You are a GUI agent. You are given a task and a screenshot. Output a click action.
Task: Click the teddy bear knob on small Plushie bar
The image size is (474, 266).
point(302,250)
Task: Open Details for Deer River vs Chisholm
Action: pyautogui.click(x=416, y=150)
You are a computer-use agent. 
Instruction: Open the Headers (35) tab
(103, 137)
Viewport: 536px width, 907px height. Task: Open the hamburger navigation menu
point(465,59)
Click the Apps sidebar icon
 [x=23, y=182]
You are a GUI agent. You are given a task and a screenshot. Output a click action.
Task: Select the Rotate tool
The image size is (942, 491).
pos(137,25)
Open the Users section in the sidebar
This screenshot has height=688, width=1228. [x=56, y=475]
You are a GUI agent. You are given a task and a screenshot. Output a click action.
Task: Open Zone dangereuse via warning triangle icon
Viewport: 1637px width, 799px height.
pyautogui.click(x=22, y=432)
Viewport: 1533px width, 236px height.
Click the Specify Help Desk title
------------------------------------------------------------
### What you have to do
From the first line of the data above through the line containing "Viewport: 1533px width, 236px height.", repeat each line exactly, and add nothing.

### Expected output
You are a GUI agent. You are given a task and a screenshot. Output a click action.
Task: Click the teddy bear knob on small Plushie bar
The image size is (474, 266).
point(302,250)
Task: Open Details for Deer River vs Chisholm
Action: pyautogui.click(x=416, y=150)
You are a computer-use agent. 
Instruction: Open the Headers (35) tab
(103, 137)
Viewport: 536px width, 907px height. Task: Open the hamburger navigation menu
point(465,59)
Click the Apps sidebar icon
 [x=23, y=182]
You are a GUI agent. You are given a task and a screenshot. Output a click action.
Task: Select the Rotate tool
The image size is (942, 491).
pos(137,25)
Open the Users section in the sidebar
This screenshot has height=688, width=1228. [x=56, y=475]
You are a GUI agent. You are given a task and a screenshot. Output a click action.
Task: Open Zone dangereuse via warning triangle icon
Viewport: 1637px width, 799px height.
pyautogui.click(x=22, y=432)
Viewport: 1533px width, 236px height.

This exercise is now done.